Sun, soda bottles can purify water

Filling soft drink bottles with water and leaving them in the sun kills micro organisms. WHO is promoting the process in developing nations

GENEVA A do-it-your-self technique of disinfecting water with sunlight and soft-drink bottles could save hundreds of thousands of lives a year, according to the World health Organisation (WHO).

In a campaign to reduce deaths from unhealthy water in developing countries, the United Nations health agency is promoting a nearly cost-tree process called Solar Water Disinfection, or Sodis.

Requiring only sunlight, empty plastic soft-drink bottles and a black surface, it costs almost nothing, said Mr Martin Wegelin, a researcher at the Swiss Institute for Environmental Science and Technology.

The process is simple:

Transparent bottles are filled with water and placed horizontally on a flat surface for about five hours.

The heat and ultraviolet rays of the sun kill illness-causing micro organisms in polluted water.

Unlike the boiling of water, this method requires no fuel.

"Some 2.5 million people die from drinking unsafe water every year," said WHO director of the department of health and environment Richard Helmer.

‘They are unnecessary deaths, since this method could provide them with safe drinking water. This is a highly reliable method that has been proven to work."

The method is even more effective when the bottom half of the bottle is painted black or placed on a black sheet of corrugated iron or plastic. This allows more heat to be absorbed and kills more pathogens.

The simple process kills most micro organisms, but not all of them, and should only be used in very hot countries where the sunlight is intense, WHO officials said.

More than one billion people drink unsafe water, the agency said in a report to mark World Water Day.

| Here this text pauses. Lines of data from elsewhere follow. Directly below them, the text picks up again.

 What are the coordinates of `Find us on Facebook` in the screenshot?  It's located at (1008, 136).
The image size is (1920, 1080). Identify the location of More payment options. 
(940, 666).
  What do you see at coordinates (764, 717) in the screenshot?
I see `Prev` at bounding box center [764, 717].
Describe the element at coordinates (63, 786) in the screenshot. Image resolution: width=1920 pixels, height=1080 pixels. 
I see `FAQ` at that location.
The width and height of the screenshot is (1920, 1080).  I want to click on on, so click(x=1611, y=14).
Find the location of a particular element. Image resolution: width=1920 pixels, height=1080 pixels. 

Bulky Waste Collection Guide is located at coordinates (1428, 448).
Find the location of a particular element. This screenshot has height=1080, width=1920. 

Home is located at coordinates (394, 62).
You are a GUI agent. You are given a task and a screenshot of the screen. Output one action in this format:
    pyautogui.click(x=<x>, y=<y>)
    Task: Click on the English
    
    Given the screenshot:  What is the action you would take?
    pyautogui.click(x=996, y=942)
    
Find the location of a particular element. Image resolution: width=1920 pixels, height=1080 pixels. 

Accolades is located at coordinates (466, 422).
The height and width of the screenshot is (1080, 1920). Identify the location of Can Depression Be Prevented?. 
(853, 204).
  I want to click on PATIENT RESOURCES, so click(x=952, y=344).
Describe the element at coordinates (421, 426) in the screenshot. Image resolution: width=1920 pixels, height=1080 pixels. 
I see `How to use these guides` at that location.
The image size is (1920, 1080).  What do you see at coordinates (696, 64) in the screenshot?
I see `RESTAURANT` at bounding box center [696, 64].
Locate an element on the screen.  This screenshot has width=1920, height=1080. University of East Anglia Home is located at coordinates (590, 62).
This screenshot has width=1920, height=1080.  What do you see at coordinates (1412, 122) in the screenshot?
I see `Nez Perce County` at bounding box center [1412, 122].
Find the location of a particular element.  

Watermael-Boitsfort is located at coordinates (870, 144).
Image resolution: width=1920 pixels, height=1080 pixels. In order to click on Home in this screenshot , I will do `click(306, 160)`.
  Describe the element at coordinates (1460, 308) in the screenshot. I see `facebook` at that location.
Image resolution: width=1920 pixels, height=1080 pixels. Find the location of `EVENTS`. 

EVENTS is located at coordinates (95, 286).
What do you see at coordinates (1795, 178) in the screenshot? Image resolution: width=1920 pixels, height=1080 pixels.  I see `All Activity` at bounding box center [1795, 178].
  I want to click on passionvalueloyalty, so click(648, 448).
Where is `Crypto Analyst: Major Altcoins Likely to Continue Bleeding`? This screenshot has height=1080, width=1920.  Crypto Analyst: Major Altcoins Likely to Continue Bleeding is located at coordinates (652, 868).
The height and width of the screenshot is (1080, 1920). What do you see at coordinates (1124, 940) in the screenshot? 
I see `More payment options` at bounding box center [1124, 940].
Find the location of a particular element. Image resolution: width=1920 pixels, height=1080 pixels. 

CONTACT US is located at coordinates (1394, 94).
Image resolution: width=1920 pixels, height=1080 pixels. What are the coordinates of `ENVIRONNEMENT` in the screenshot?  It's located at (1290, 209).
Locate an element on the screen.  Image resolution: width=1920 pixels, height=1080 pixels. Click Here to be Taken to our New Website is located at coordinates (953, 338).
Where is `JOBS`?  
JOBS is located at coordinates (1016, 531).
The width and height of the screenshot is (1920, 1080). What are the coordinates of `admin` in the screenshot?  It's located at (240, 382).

A total of 3.4 million people. mostly children, die every year from water-related diseases from drinking, swimming in or washing clothes in polluted water.

Diseases include malaria, diarrhoea and guinea worm.

WHO urged the use of Sodis, chlorination and better hygiene as immediate means of improving water quality in developing countries.

It said chlorination is another simple method that costs just a few cents a day.

"Even in conditions of very poor sanitation and hygiene, where people are collecting whatever water is available for their household supply, if the water is chlorinated, it is improved," said Mr Mark Sobsey, professor of environmental microbiology at the University of North Carolina in Chapel Hill.

WHO said chlorine could be added to both home and city reservoirs and was essential in refugee camps.